**PERGUNTAS**.
a) Transcreva do texto sobre o Sindicato dos Jornalistas tudo desde "O Sindicato dos" até "madraço e servil.".
b) No texto sobre o Sindicato dos Jornalistas, o que é que o sindicato decide quando age como ordem?

**TEXTO FORNECIDO**.

• • • • •

O Sindicato dos Jornalistas continua ambivalente: - ora, como sindicato, representa os interesses laborais; ora, como ordem, decide o acesso à carteira profissional e regula a deontologia na actividade jornalística. A garantia da liberdade de imprensa é, dizem, sinónimo do princípio do anonimato das fontes. Contudo, nos tempos que correm, qualquer visão leninista sobre a imprensa é extemporânea e inútil até para entender os problemas que minam a base da credibilidade, valor maior de qualquer jornalista que se preze e se recuse a ser boneco manipulado na feira de vaidades fátuas e interesses gordurosos.
Estamos a ser manipulados! E não há quem o denuncie! Ao menos tenhamos consciência disso.
O que se segue é um abominável exemplo de manipulação e de péssimo trabalho do jornalismo madraço e servil.

• • • • •

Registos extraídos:
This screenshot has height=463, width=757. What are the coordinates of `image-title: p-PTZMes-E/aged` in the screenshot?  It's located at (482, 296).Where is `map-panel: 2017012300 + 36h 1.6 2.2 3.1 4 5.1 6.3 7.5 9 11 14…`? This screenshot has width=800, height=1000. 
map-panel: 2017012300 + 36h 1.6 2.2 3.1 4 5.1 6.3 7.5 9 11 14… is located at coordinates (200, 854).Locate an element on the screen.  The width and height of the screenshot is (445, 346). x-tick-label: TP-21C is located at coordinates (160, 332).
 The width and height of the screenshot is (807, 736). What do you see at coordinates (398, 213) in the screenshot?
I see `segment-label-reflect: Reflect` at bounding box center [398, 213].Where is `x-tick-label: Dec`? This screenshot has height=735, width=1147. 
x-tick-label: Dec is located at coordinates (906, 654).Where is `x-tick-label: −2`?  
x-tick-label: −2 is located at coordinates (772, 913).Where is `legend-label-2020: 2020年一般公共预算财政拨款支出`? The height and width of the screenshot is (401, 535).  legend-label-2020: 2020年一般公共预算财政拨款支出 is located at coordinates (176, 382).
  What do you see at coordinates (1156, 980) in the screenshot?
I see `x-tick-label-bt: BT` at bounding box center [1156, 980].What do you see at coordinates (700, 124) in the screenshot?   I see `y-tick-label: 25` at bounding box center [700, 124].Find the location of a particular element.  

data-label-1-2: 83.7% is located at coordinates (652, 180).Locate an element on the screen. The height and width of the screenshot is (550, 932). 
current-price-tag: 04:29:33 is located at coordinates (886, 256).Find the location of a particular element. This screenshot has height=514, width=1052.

• • • • •

**LISTA DE RESPOSTAS**.
a)
O Sindicato dos Jornalistas continua ambivalente: - ora, como sindicato, representa os interesses laborais; ora, como ordem, decide o acesso à carteira profissional e regula a deontologia na actividade jornalística. A garantia da liberdade de imprensa é, dizem, sinónimo do princípio do anonimato das fontes. Contudo, nos tempos que correm, qualquer visão leninista sobre a imprensa é extemporânea e inútil até para entender os problemas que minam a base da credibilidade, valor maior de qualquer jornalista que se preze e se recuse a ser boneco manipulado na feira de vaidades fátuas e interesses gordurosos.
Estamos a ser manipulados! E não há quem o denuncie! Ao menos tenhamos consciência disso.
O que se segue é um abominável exemplo de manipulação e de péssimo trabalho do jornalismo madraço e servil.

b) O acesso à carteira profissional.